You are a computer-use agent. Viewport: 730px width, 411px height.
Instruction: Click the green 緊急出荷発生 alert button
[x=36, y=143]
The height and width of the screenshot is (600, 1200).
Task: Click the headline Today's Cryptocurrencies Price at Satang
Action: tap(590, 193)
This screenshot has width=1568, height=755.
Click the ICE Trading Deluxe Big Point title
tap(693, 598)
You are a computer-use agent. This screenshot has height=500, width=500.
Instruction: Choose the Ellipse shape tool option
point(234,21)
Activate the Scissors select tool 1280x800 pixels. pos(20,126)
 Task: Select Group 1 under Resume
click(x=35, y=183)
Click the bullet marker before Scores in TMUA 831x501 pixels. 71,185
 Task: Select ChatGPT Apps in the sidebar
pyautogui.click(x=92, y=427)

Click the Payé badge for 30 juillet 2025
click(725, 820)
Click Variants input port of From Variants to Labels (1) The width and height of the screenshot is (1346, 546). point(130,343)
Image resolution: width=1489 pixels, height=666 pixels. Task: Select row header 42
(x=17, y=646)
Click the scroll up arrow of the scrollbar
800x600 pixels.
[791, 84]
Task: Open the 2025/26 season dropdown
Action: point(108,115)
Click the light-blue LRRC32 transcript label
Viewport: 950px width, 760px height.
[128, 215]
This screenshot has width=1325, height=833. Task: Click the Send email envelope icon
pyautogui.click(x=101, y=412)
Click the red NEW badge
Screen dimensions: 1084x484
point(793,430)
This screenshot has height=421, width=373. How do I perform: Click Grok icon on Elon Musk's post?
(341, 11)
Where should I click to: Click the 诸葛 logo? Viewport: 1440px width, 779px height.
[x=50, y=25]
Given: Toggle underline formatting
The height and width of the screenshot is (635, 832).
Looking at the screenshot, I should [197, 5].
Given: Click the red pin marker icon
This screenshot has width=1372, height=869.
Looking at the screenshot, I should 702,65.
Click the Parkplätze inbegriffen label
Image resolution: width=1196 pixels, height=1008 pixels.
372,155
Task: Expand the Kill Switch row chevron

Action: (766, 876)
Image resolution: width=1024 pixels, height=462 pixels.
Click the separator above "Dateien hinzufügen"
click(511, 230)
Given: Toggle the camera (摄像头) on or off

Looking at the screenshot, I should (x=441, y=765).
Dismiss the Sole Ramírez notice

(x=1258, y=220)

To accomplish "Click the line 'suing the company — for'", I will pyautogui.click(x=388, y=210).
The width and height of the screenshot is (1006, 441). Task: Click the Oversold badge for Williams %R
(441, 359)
-------------------------
◆ **TASK PROMPT**:
Set the entries down again exactly, beginning with their first line and ending with the line that contains "Click the bullet"; omit all other lines.

◆ **TASK OUTPUT**:
You are a computer-use agent. Viewport: 730px width, 411px height.
Instruction: Click the green 緊急出荷発生 alert button
[x=36, y=143]
The height and width of the screenshot is (600, 1200).
Task: Click the headline Today's Cryptocurrencies Price at Satang
Action: tap(590, 193)
This screenshot has width=1568, height=755.
Click the ICE Trading Deluxe Big Point title
tap(693, 598)
You are a computer-use agent. This screenshot has height=500, width=500.
Instruction: Choose the Ellipse shape tool option
point(234,21)
Activate the Scissors select tool 1280x800 pixels. pos(20,126)
 Task: Select Group 1 under Resume
click(x=35, y=183)
Click the bullet marker before Scores in TMUA 831x501 pixels. 71,185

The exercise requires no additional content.